Rémi Thivel
Guide de haute montagne
Photographie
Traversée à vélo des Monts Sarawat en Arabie Saoudite, janvier 2023
J'ai pris l'habitude depuis quelques années de voyager en vélo tout ou partie de l'hiver. Pour 2023, je ne savais pas trop où partir et c'est finalement un peu au dernier moment que j'ai choisi l'Arabie Saoudite, pour traverser le pays du nord au sud par les Monts Sarawat qui se trouvent le long de la Mer Rouge. J'ai ainsi parcouru 2700 km entre Amman en Jordanie et Abha près de la frontière du Yémen, ce qui m'a occupé un mois. L'Arabie n'a ouvert au tourisme qu'en 2019 et je n'ai pas trouvé grand chose sur des voyages en vélo dans ce coin du globe. C'est ce qui m'a attiré, en plus du fait que l'Islam est une religion qui m'intéresse et que j'aime le Moyen-Orient. J'ai raconté ce voyage au jour le jour sur mon blog Arabike.

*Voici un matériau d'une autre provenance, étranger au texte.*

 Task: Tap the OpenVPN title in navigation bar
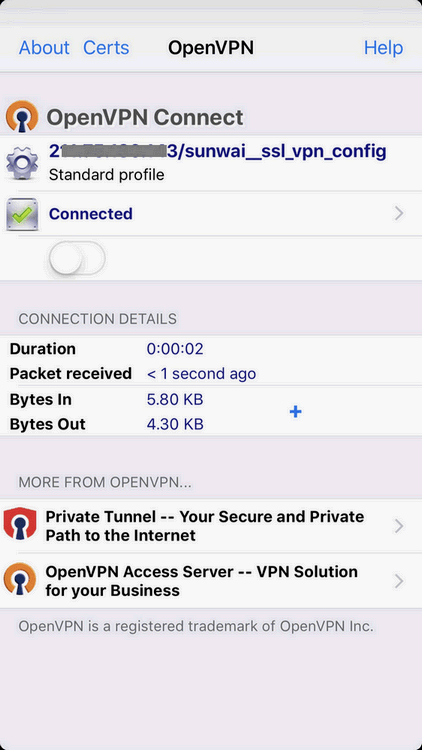tap(211, 48)
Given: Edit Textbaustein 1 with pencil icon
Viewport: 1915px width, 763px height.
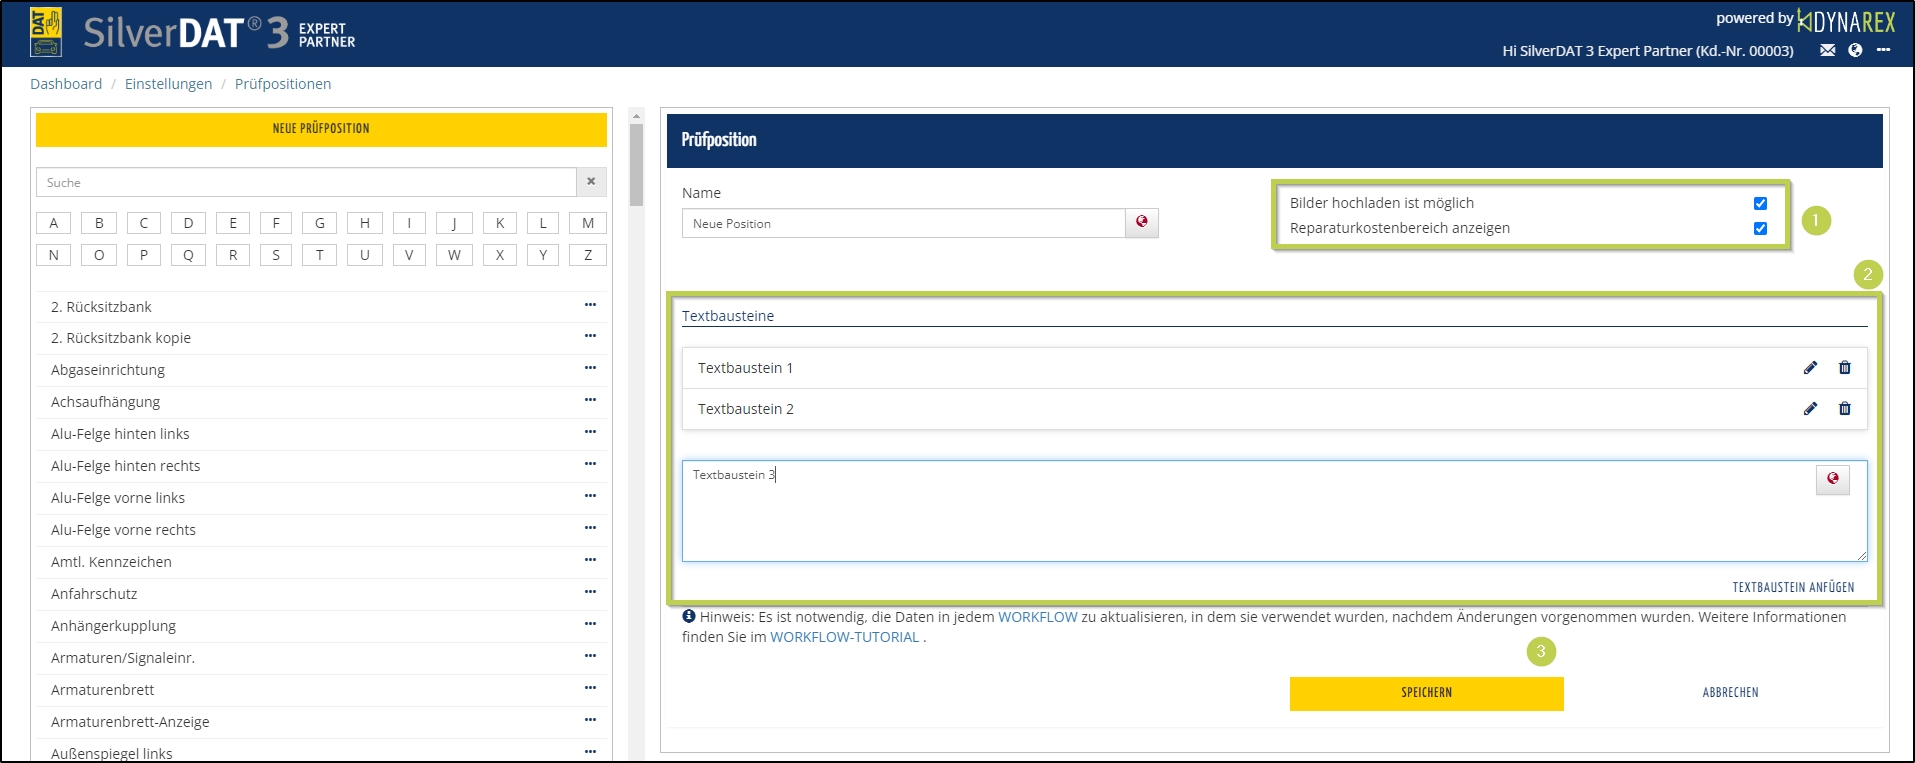Looking at the screenshot, I should pos(1810,368).
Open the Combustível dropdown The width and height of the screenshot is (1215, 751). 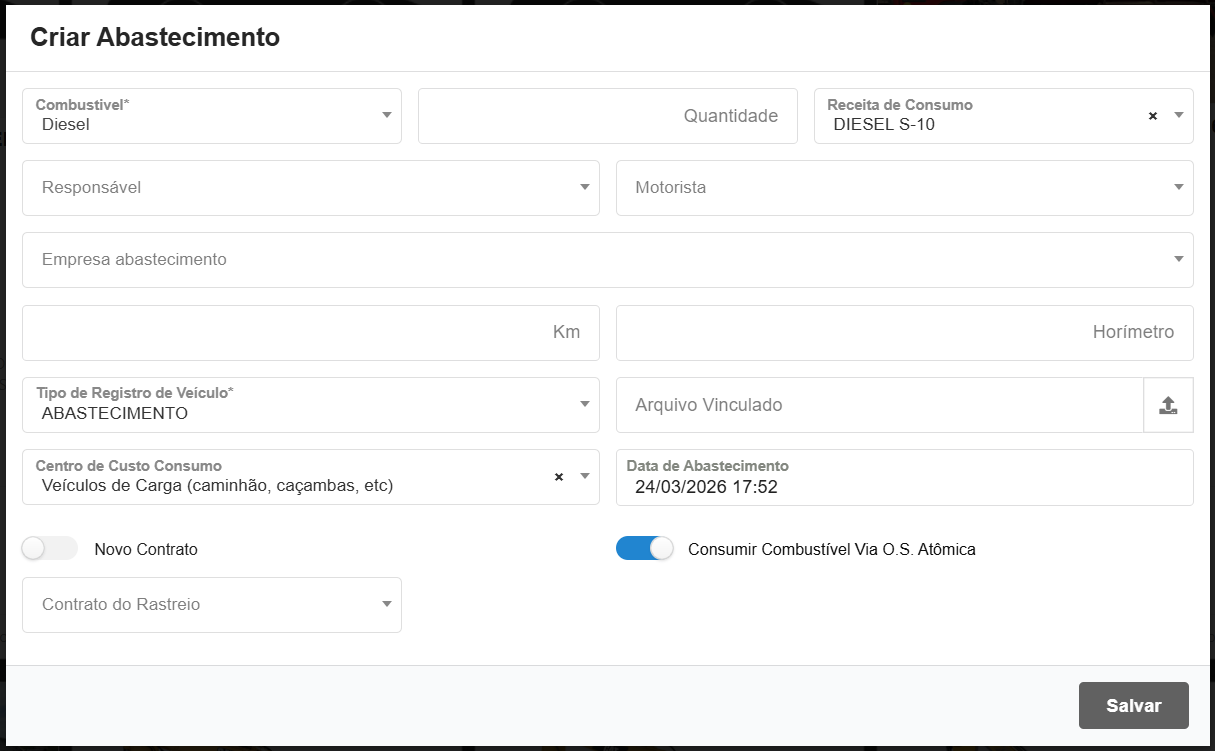[387, 116]
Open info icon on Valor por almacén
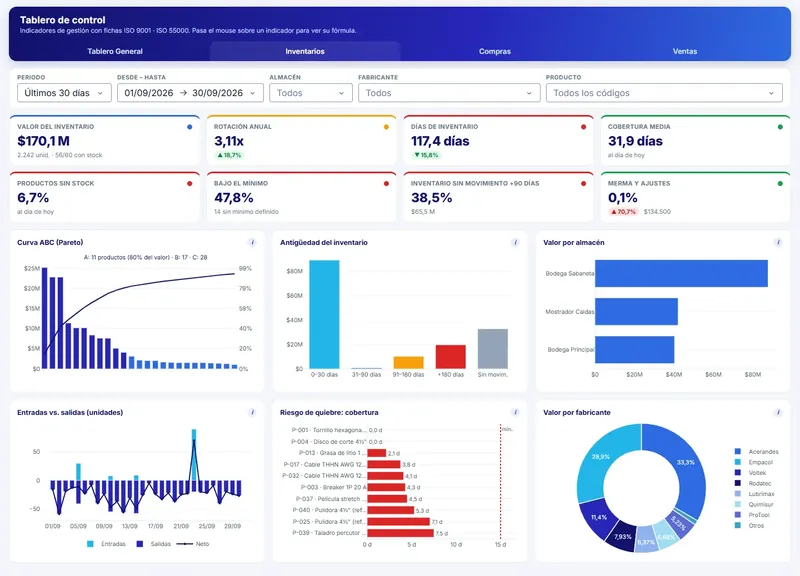800x576 pixels. 778,242
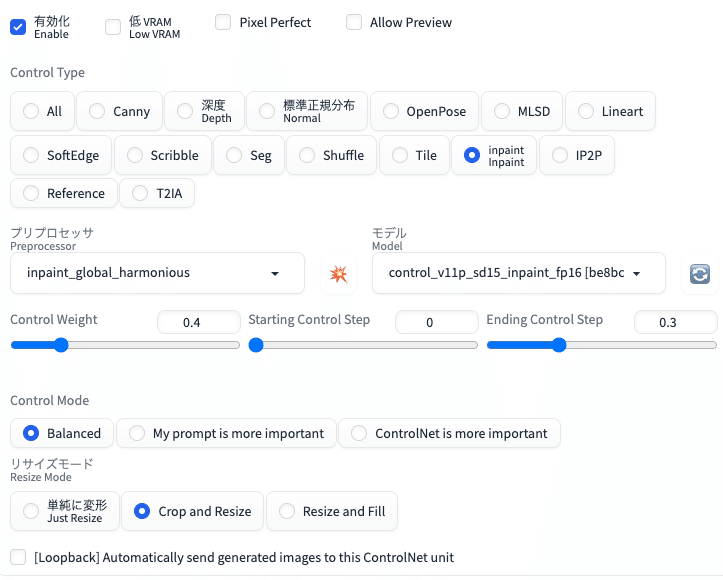Select the Tile control type

click(414, 155)
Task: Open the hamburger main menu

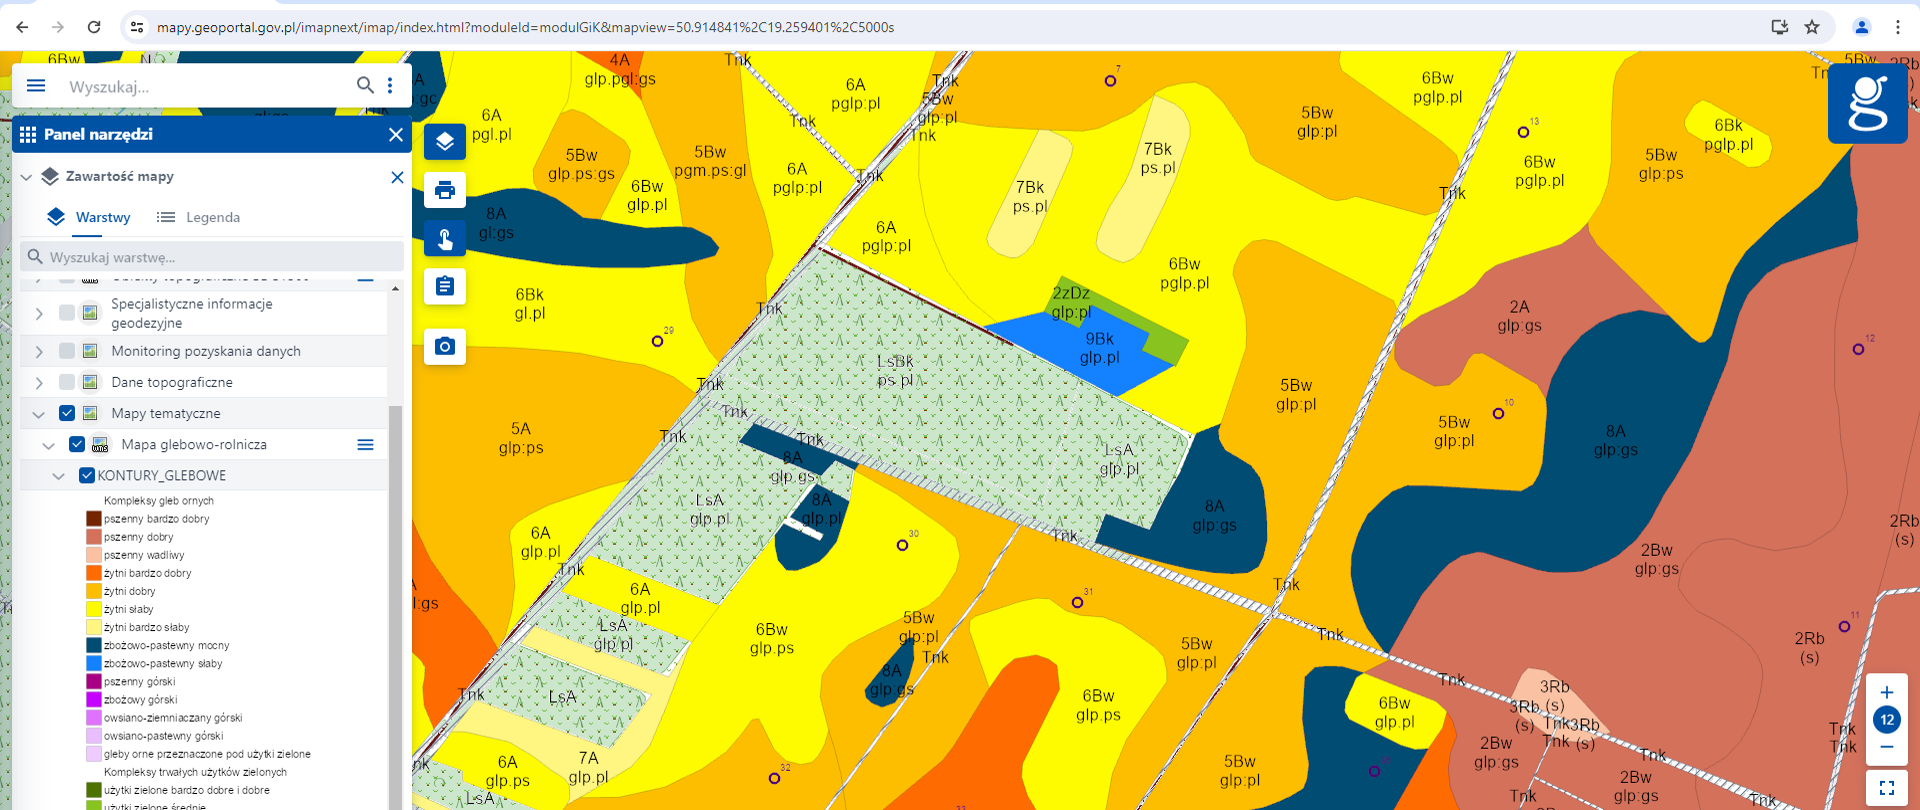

Comment résumer cette expérience en quelques lignes ? J'ai rencontré un pays idéal pour l'itinérance en vélo : de beaux paysages, des oueds magnifiques qui serpentent à l'infiini entre les montagnes, des gens particulièrement accueillants (je ne compte plus les invitations à manger ou dormir, les fois où on a payé mes courses, où on m'a donné de l'argent, où on m'arrêtait pour me filmer, me prendre en photo, m'offrir de l'eau ou à manger), une logistique facile avec la possibilité de bivouaquer n'importe où sous un acacia à l'écart de la route, des épiceries régulièrement et même des citernes d'eau filtrées très fréquentes tout au long du chemin, ainsi que des températures idéales en janvier. Aussi, et ce n'est pas un détail, des routes très sûres qui, grâce à une bande d'arrêt d'urgence quasi-permanente, permettent de rouler à l'écart du flux des voitures.
Malgré tous ces avantages, j'ai pu constaté (mais ce n'est que mon expérience) que le pays ne me semble pas prêt à accueillir des voyageurs souhaitant aller et venir librement par leurs propres moyens. Tout est prêt pour un tourisme de masse, de luxe de préférence, bien organisé et surtout bien canalisé. Il faut croire qu'avec mon vélo et ma façon d'aller à ma guise, au contact des populations, j'ai sérieusement inquiété les autorités puisque j'ai presque tout le temps été suivi par des voitures banalisées plus ou moins discrètes. Un certain nombre de fois j'ai été invité sur l'air des lampions par des gens qui se disaient ingénieurs, professeurs, instituteurs, fort sympathiques au demeurant, mais qui en fait étaient des policiers en civil. En observant, je me suis rendu compte que tout le monde surveille tout le monde dans ce pays, tranquillement et avec le sourire. Sur la fin, entre La Mecque et Abha, ce qui m'était présenté comme de la protection est devenu un véritable harcèlement : j'étais suivi 24h/24h par des civils en voitures banalisées qui se relayaient, sous les ordres de la police officielle, essayant de se faire discrets tout en me collant toute la journée et me mettant régulièrement en danger par rapport au trafic routier ainsi qu’en état de stress au-travers d’actions sournoises (comme me proposer de la drogue, quelque chose qui n'arrive jamais dans ce pays au vu des peines encourues). Parvenu à Abha, ma destination finale, avec 10 jours d'avance, je comptais faire une boucle encore plus au sud mais face à ce harcèlement (on m'a suivi jusqu’à la porte de mon avion), j’ai fini par racheter un billet et suis rentré prématurément, ce qui était, à mon avis, l'objectif à atteindre pour les autorités de cette région.
Malgré cela, je garde un excellent souvenir de cette traversée car toutes les expériences sont bonnes à vivre, y compris celle de voyager dans ce qui reste, malgré tous les efforts déployés pour en améliorer l'image à l'international, une dictature coranique dure, s'appliquant méthodiquement à maintenir les gens dans l'ignorance, l'endoctrinement religieux et l'absence d'esprit critique... en tout cas dans les campagnes profondes que j'ai traversé. Un avis qui n’engage que moi. L'absence de lieux pour faire du lien social, d'art, de musique et de culture m'ont frappé dès que je suis entré dans le pays et malgré tout le plaisir que j'éprouvais à rouler, un mot occupait en permanence mon esprit : obscurantisme.